_EXERCISE PASSAGE_.

* * *

The province is part of the opposition’s last big foothold in Syria and is effectively — at least for now — in a zone of Turkish influence under the agreement reached last month.
Russia expects Turkey to bring about a separation of insurgents, with “radical” rebels to leave a newly created demilitarised zone at the frontline with government forces by Monday. Turkey says the “moderates” can stay where they are.
The Turkey-backed groups, gathered under the umbrella of the National Liberation Front (NLF), have said they will cooperate with Turkey’s efforts, despite some misgivings.
The tougher part for Turkey is bringing the jihadists into line, particularly foreign fighters estimated to number in the thousands. President Tayyip Erdogan has suggested Tahrir al-Sham is cooperating.
In its first comment on the deal, Tahrir al-Sham said on Sunday it welcomed efforts to protect “the liberated area” from attack – an apparent nod of approval for Turkey’s efforts.
But it also warned against Russian “trickery”, said it would not give up “jihad and fighting” to topple Assad and singled out foreign jihadists for praise, saying “we will not forget” them.
BATTLING ASSAD’S FORCES
The experiences of Abu Yousef and Abu Eliyas show that the line between the “radical” and “moderate” rebels is not always easily drawn.

* * *

_LISTED RECORDS_.
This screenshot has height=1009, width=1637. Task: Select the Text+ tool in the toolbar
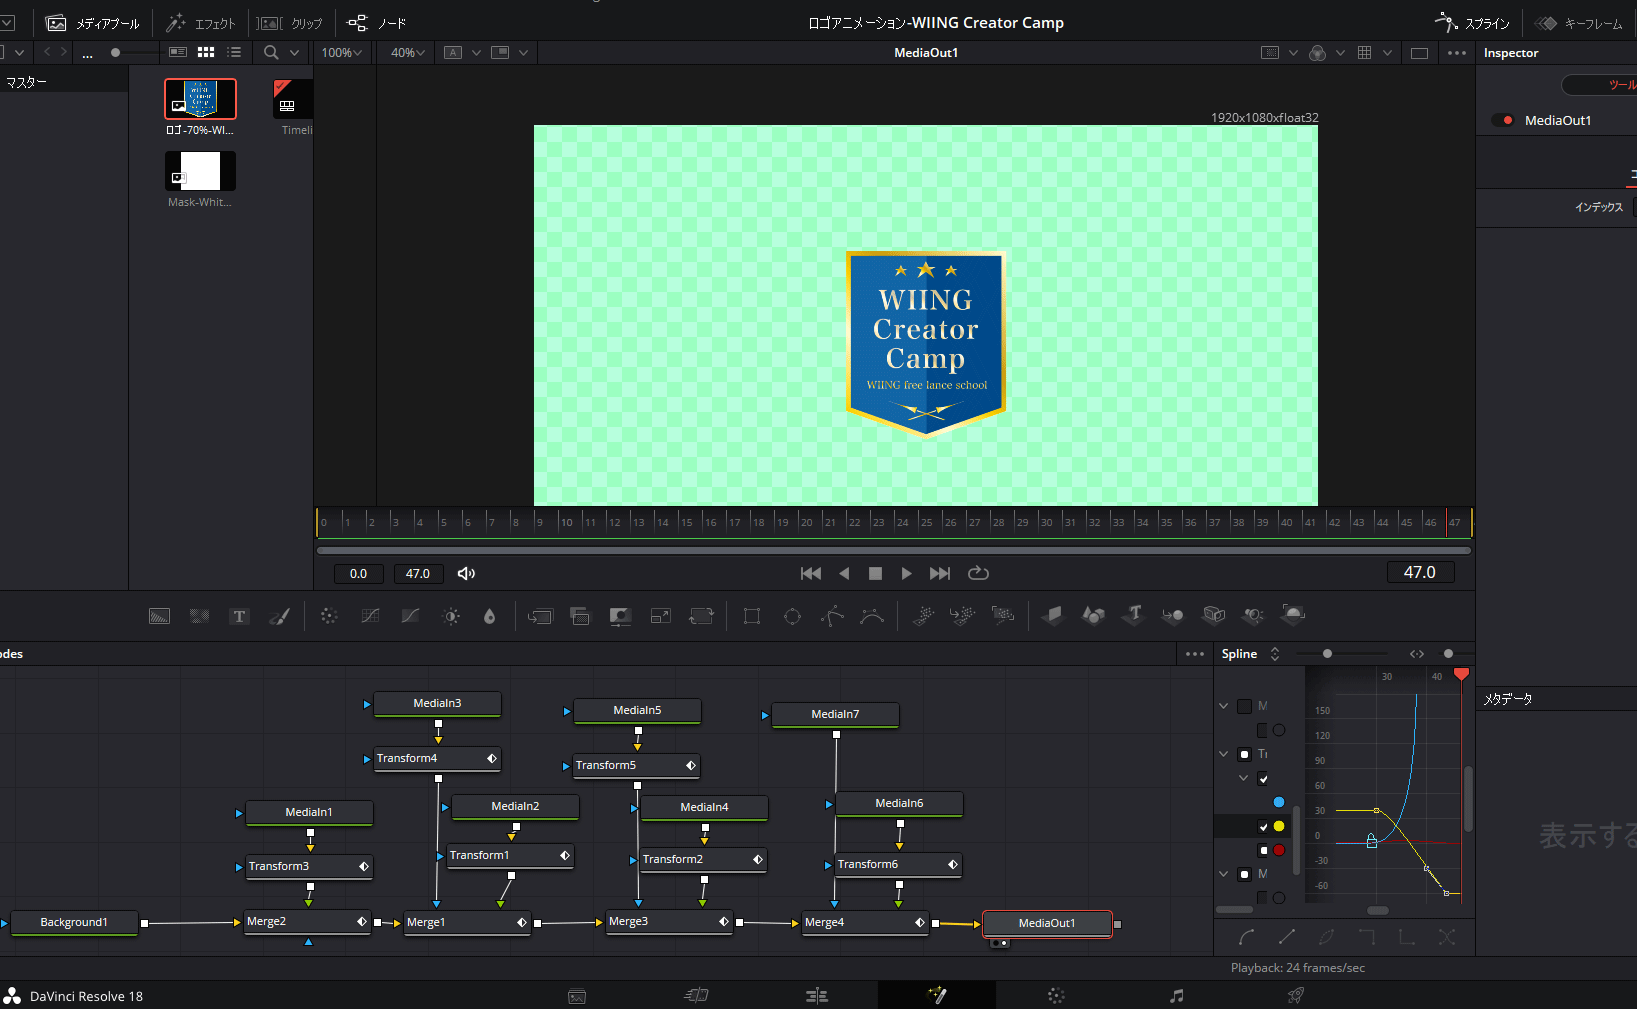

* * *

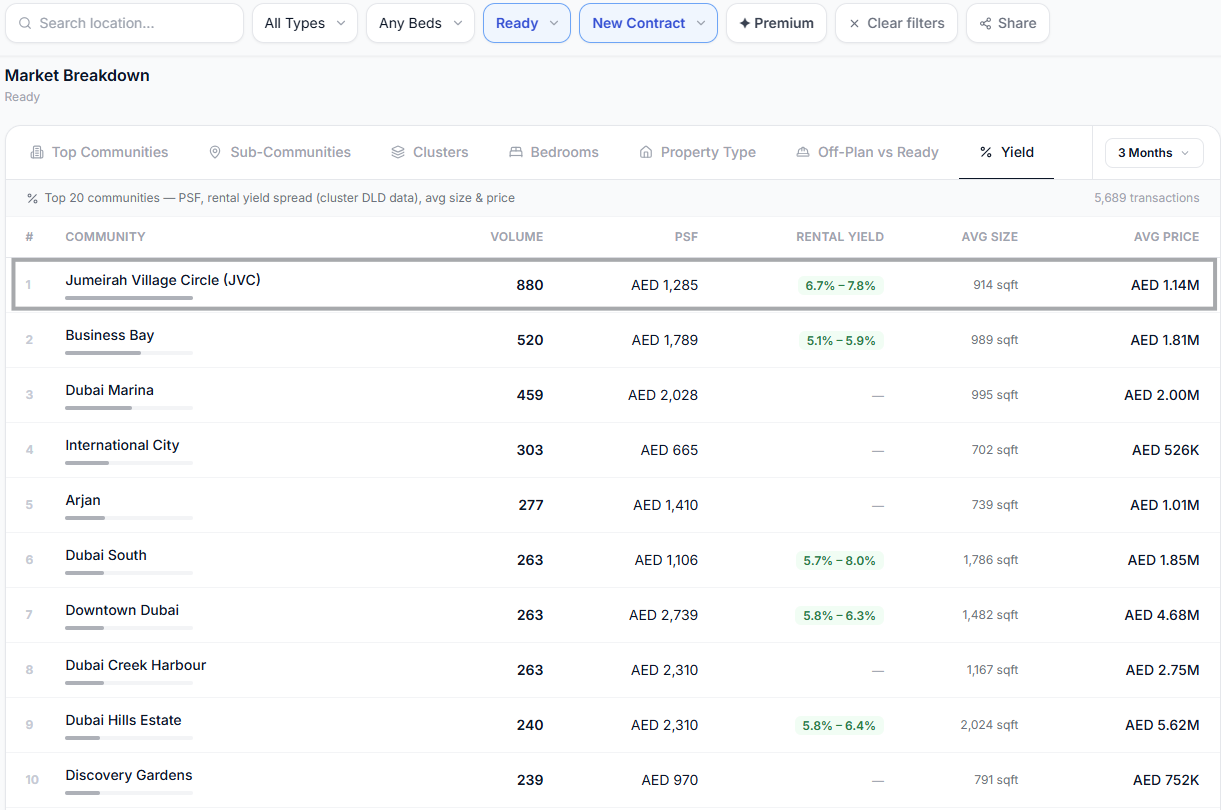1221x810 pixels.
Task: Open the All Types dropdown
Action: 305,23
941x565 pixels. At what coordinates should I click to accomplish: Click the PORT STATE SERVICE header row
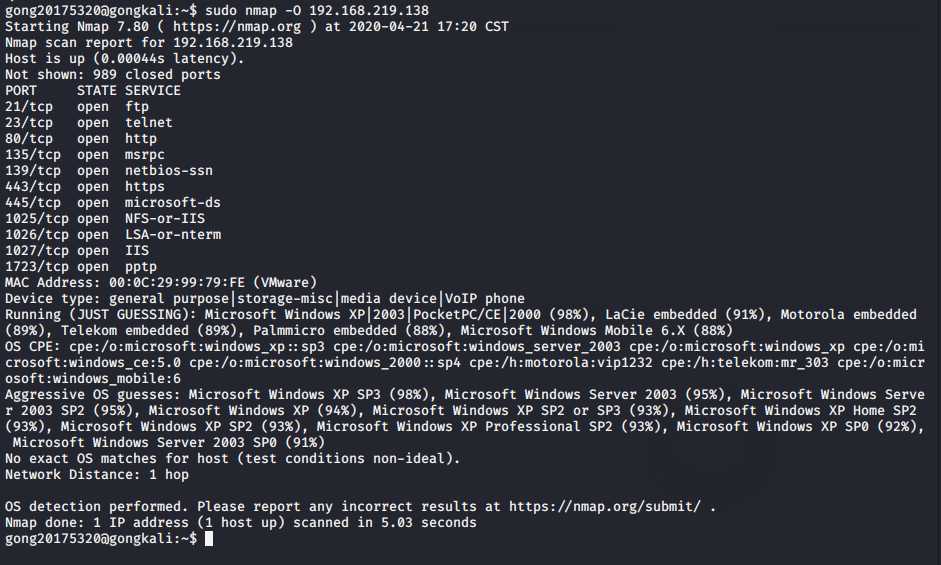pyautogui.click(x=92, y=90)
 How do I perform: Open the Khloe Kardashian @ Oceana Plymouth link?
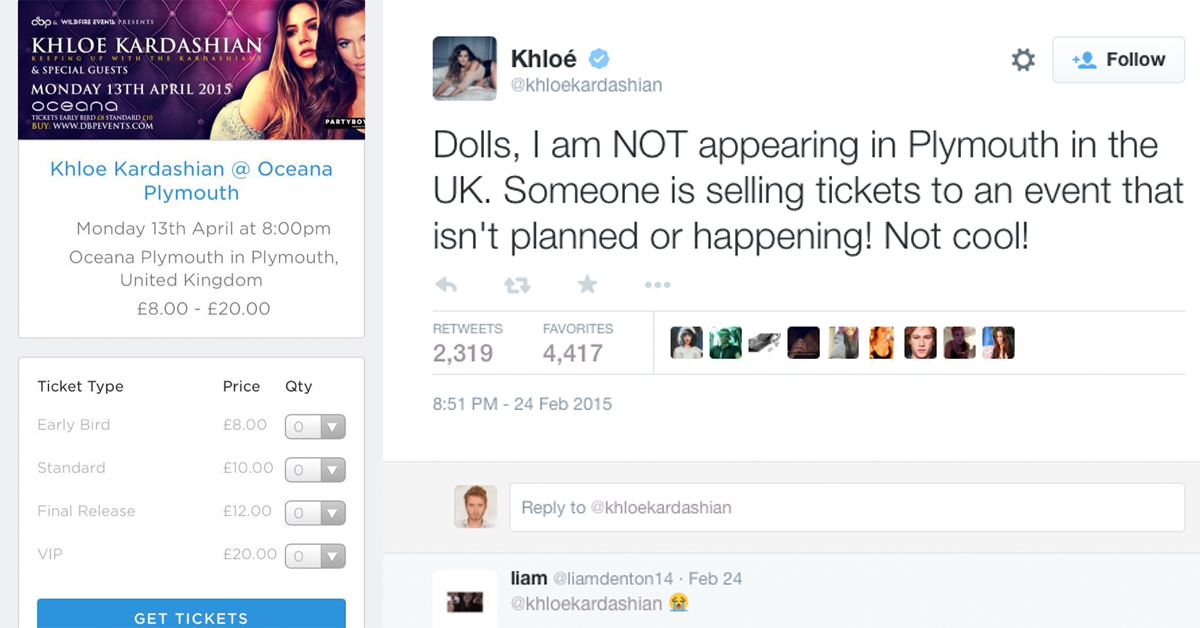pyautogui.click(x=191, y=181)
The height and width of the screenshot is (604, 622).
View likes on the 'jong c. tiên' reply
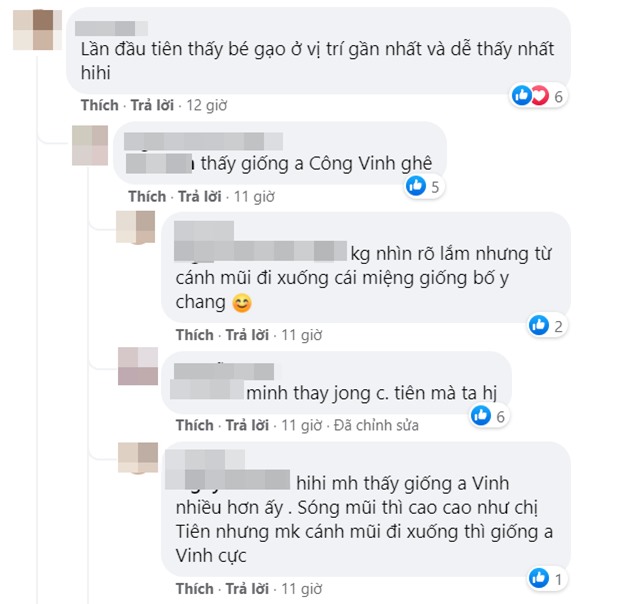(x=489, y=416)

* * *

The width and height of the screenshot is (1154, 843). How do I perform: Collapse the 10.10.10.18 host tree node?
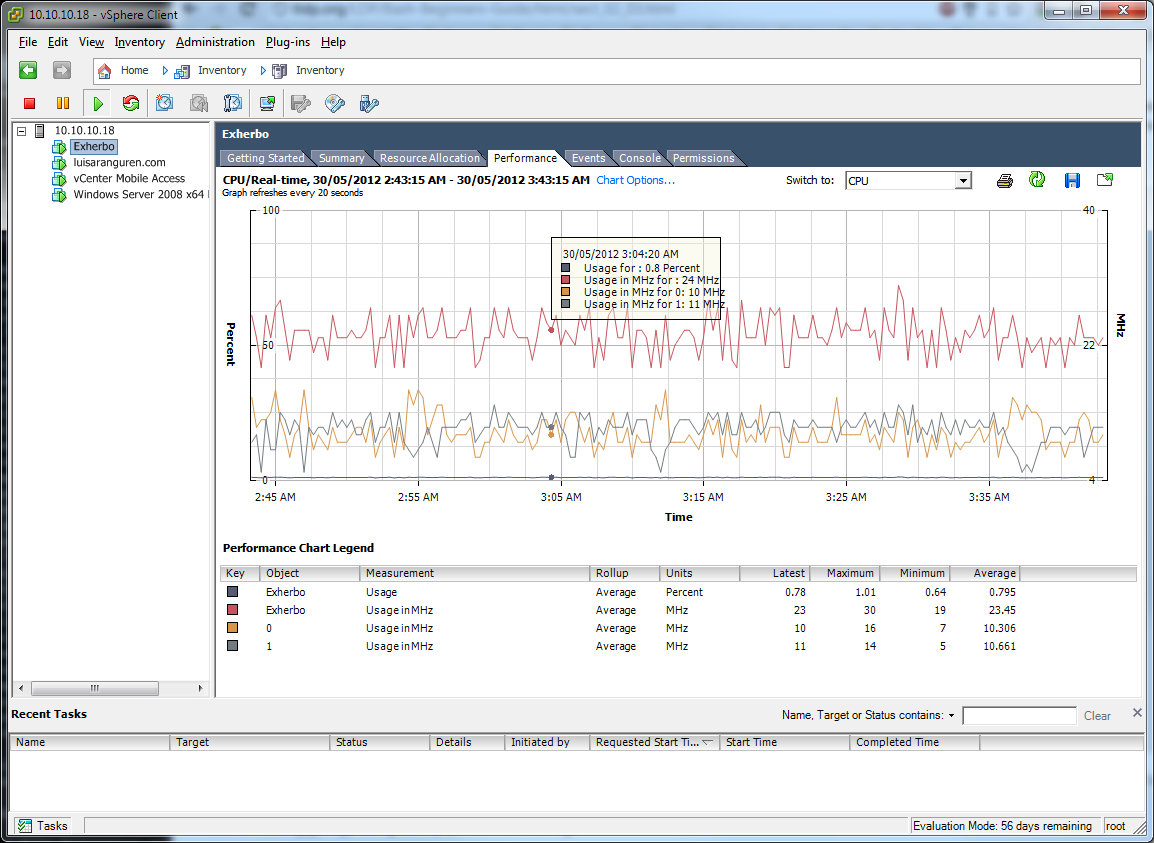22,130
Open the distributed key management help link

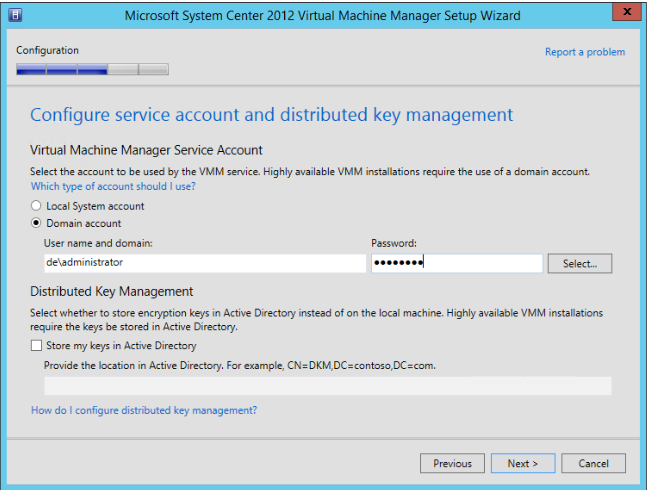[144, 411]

* * *

_REQUIRED ACTIONS_.
• 1. Extract from the passage about Syria's rebels the words from "The province is" to "reached last month.".
• 2. List every person named in the passage about Syria's rebels.

_ANSWERS_.
• 1.
The province is part of the opposition’s last big foothold in Syria and is effectively — at least for now — in a zone of Turkish influence under the agreement reached last month.

• 2.
Tayyip Erdogan
Assad
Abu Yousef
Abu Eliyas